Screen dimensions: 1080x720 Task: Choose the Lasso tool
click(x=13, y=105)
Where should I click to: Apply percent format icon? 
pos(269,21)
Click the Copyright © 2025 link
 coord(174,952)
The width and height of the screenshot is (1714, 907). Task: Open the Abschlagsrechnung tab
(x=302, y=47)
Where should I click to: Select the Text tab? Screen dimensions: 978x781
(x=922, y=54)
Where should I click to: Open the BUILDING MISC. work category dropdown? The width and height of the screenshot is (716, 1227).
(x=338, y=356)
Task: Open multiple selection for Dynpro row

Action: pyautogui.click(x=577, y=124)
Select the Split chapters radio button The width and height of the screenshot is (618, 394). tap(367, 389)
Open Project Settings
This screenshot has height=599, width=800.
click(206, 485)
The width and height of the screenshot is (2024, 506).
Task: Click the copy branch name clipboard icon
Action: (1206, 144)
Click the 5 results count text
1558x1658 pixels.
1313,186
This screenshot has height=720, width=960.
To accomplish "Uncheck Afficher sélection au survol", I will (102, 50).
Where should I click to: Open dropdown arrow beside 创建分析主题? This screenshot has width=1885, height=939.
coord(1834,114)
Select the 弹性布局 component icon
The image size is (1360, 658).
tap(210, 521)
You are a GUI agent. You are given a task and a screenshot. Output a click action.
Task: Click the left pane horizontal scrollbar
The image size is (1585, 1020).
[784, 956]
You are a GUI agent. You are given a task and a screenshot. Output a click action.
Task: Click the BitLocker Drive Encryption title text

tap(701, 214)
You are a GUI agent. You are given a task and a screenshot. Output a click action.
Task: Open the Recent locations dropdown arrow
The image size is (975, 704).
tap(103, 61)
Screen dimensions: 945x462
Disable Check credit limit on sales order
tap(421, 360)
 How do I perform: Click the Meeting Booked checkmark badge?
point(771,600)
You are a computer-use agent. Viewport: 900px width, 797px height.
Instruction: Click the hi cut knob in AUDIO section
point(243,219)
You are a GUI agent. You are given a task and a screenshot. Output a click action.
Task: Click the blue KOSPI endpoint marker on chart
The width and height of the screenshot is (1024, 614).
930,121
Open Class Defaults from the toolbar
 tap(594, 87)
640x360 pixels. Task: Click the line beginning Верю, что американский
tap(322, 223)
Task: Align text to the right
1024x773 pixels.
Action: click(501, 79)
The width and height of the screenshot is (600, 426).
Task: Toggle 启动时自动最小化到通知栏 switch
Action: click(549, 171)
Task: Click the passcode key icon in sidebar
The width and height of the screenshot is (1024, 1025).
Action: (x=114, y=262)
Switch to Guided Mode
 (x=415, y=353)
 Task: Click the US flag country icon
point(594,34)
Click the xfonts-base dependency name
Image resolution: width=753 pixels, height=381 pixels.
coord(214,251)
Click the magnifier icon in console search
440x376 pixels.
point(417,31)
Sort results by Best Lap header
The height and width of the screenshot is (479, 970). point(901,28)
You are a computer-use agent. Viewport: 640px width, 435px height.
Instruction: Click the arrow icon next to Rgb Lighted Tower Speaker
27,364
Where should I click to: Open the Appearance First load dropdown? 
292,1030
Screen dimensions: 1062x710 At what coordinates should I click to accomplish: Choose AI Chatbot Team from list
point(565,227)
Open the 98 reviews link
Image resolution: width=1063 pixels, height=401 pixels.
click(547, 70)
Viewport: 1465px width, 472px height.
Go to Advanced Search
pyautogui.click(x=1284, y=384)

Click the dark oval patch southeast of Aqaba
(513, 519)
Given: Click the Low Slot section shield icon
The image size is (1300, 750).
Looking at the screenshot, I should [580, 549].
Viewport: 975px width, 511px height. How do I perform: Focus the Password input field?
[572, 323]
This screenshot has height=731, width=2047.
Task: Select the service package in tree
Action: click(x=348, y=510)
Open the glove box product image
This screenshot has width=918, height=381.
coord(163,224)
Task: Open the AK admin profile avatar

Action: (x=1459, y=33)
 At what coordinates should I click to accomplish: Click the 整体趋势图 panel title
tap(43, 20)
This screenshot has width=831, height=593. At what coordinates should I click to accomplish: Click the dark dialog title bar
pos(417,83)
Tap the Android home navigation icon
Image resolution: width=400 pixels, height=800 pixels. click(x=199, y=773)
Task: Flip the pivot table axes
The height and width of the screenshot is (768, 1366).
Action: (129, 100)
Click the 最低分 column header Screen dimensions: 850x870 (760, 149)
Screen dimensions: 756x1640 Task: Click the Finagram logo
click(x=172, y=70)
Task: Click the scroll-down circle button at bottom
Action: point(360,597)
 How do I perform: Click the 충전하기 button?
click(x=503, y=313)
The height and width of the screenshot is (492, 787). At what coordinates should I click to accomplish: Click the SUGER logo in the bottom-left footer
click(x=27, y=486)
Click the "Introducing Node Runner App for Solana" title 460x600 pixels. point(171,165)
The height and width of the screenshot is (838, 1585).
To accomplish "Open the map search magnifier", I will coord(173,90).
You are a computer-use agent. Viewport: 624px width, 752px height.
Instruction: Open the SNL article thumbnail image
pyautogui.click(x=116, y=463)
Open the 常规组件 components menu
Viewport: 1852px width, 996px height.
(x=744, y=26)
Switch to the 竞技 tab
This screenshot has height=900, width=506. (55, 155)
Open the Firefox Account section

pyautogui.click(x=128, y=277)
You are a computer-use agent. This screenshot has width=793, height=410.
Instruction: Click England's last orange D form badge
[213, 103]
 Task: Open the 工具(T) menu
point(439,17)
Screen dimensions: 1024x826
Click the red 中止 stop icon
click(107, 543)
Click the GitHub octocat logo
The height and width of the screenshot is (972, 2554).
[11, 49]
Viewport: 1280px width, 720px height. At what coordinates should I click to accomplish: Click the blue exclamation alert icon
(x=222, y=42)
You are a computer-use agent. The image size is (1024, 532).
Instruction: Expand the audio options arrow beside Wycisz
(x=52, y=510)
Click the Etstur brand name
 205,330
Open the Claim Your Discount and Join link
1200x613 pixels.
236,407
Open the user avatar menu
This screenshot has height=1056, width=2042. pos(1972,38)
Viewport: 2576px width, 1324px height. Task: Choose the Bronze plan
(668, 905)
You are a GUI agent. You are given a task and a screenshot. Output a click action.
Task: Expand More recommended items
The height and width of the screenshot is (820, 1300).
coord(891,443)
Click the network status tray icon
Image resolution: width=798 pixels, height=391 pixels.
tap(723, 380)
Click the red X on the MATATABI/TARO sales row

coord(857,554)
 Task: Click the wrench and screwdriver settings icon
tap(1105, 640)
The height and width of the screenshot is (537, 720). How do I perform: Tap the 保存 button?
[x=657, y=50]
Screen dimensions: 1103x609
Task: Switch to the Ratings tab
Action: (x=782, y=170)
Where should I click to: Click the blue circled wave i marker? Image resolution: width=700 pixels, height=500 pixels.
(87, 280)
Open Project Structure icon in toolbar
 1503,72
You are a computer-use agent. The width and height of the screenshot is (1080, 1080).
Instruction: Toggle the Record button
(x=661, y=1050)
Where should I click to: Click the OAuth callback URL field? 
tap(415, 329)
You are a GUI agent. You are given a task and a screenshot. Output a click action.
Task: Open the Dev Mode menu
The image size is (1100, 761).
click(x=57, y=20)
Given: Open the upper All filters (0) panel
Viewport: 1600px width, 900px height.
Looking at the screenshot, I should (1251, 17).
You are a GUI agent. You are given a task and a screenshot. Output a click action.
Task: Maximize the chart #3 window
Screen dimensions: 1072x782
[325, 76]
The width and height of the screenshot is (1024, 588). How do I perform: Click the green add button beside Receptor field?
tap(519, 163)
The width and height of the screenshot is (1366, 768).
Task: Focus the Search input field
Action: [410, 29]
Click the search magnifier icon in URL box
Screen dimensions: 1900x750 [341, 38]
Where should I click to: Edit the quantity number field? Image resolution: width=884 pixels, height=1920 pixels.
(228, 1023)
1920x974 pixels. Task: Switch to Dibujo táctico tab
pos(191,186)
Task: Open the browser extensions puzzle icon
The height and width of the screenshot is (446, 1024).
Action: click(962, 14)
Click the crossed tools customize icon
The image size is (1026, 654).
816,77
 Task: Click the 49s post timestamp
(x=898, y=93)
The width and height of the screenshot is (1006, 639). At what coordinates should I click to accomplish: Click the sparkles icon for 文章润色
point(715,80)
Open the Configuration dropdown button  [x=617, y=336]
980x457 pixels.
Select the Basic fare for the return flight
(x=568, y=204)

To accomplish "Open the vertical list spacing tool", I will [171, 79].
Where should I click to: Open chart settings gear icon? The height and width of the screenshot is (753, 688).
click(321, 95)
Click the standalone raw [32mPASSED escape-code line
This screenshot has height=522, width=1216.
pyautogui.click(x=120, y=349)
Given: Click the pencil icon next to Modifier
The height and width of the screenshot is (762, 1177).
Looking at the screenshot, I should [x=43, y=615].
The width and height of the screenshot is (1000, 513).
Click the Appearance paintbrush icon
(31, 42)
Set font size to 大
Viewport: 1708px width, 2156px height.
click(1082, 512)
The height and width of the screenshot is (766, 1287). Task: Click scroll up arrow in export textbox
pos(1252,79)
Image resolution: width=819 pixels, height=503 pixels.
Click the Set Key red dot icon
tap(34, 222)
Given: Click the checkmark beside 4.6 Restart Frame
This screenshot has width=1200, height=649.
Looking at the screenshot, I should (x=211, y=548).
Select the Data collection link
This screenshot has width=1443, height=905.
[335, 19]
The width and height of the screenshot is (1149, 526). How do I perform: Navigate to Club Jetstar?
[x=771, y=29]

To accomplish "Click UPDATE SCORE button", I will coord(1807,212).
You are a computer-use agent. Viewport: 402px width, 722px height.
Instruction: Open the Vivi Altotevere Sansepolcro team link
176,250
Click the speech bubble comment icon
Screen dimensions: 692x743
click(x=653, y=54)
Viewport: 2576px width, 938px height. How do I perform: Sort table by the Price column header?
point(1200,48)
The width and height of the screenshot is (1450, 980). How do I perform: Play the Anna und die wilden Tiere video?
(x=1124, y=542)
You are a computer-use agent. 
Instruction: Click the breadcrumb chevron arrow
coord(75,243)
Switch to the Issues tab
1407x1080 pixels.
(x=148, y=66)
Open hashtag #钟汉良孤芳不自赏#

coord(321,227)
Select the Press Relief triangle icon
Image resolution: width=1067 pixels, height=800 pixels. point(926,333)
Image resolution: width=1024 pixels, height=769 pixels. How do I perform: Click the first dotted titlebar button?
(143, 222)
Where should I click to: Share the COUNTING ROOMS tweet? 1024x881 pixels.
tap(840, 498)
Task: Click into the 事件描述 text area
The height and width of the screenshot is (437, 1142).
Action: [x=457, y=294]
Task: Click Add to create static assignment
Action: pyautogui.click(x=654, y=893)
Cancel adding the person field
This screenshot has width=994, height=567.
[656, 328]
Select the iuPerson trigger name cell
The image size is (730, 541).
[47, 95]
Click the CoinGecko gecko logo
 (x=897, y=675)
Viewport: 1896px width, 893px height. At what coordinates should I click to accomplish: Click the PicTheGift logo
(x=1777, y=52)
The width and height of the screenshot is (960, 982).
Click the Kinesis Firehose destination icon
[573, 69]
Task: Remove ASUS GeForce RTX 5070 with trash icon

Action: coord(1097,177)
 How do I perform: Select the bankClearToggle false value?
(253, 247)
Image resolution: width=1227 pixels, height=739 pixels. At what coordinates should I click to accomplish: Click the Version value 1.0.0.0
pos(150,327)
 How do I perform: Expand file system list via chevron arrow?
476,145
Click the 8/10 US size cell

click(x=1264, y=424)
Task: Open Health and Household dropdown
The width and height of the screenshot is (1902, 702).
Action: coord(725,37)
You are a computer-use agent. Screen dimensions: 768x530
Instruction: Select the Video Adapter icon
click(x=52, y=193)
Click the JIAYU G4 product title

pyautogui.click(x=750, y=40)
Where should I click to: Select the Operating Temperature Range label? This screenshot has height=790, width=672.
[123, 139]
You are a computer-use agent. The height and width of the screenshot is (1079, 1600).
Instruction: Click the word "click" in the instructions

· · ·

→ **The task**
From the data above, copy each line that holds "will".

→ **Reply to the exercise**
To accomplish "Uncheck Afficher sélection au survol", I will (102, 50).
To accomplish "Open the map search magnifier", I will coord(173,90).
To accomplish "Open the vertical list spacing tool", I will [171, 79].
To accomplish "Click UPDATE SCORE button", I will coord(1807,212).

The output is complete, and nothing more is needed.